Ethnic cleansing and crimes against humanity fail to register as provocation

Idris Elva - Multiple Standards Correspondent

Ethnic cleansing and crimes against humanity fail to register as provocation image

In a new, unremarkable revelation, massive human rights violations, including ethnic cleansing and crimes against humanity, aren’t enough to register as a ‘provocation’ on the moral compass of right-leaning, left-leaning, or even centrist publications. Unlike the real provocations we see in that region, such as Palestinians praying in their mosque or going to the International Criminal Courts to demand prosecution of Israeli war crimes.
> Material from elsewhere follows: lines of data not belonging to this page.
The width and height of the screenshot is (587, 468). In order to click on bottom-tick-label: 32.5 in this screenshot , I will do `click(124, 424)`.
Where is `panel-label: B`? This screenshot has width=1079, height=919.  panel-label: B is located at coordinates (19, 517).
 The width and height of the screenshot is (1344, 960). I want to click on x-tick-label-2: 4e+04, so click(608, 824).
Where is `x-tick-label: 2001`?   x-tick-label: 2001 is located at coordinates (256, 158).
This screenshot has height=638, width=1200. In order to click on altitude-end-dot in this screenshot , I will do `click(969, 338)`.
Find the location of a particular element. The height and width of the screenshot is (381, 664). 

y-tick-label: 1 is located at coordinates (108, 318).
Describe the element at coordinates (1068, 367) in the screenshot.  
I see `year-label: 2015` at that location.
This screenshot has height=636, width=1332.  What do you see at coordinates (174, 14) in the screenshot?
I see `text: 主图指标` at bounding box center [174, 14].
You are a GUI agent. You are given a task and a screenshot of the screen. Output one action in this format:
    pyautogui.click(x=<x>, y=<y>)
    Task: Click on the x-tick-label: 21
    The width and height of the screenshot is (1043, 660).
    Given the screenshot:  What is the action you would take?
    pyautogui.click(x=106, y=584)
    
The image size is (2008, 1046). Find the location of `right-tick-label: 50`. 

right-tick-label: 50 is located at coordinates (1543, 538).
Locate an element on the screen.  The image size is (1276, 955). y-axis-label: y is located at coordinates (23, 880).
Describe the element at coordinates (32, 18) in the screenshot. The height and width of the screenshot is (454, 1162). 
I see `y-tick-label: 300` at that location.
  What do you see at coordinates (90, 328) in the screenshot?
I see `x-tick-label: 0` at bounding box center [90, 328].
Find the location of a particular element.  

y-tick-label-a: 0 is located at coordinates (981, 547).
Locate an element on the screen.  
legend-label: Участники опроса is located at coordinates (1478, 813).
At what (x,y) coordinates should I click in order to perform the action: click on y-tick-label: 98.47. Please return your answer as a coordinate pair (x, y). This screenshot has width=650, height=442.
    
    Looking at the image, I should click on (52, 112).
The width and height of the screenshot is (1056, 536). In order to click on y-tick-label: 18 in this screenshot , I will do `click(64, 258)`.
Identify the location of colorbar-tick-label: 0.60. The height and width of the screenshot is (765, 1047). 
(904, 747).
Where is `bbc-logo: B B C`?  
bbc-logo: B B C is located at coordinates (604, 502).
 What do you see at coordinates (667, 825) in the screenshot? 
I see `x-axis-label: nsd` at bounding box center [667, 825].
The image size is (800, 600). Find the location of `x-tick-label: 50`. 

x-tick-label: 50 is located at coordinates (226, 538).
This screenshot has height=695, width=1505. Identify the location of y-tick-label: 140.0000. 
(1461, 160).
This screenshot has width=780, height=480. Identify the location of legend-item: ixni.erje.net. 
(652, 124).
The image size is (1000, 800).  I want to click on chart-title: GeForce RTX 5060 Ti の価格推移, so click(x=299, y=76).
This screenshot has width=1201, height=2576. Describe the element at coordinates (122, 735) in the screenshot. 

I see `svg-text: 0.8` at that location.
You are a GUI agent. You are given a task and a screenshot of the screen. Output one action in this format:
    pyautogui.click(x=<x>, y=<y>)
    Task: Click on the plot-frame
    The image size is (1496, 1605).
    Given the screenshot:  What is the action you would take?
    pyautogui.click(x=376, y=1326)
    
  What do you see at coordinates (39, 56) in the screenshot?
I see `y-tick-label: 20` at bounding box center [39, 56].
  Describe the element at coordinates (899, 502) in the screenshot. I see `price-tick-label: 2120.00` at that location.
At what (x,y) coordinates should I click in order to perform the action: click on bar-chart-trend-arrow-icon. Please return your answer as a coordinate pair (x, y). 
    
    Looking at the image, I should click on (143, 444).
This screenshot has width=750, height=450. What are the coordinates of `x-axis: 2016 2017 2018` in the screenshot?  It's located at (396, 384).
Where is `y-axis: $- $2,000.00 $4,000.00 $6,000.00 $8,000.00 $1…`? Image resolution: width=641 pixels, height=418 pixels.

"Those words were chosen carefully over the years to have a real impact when heard," said James Tortin, a UN spokesperson, "but they have such a breezy lightness to them in relation to Palestine."

"Provocation is such a strong word," commented Katharine Beelo, a BBC journalist, while sipping on her ethically sourced coffee. "We reserve it for situations for people whom our audience can relate to, not splurged out whenever human rights are trampled upon."

Over in the US, a Fox News anchor tweeted, “We adhere to a strict code: 'If our friends do it, it's self-defense; if our foes do it, it’s terrorism.' Keeps things simple and headlines snappy."

Meanwhile, Ursula von der Leyen expressed her surprise that people out there actually get provoked by systemic violence and displacement. "People there normally have bigger daily concerns, like whether Israel will allow them to receive electricity that day and whether they will be able to provide food for their family with the blockade being there.”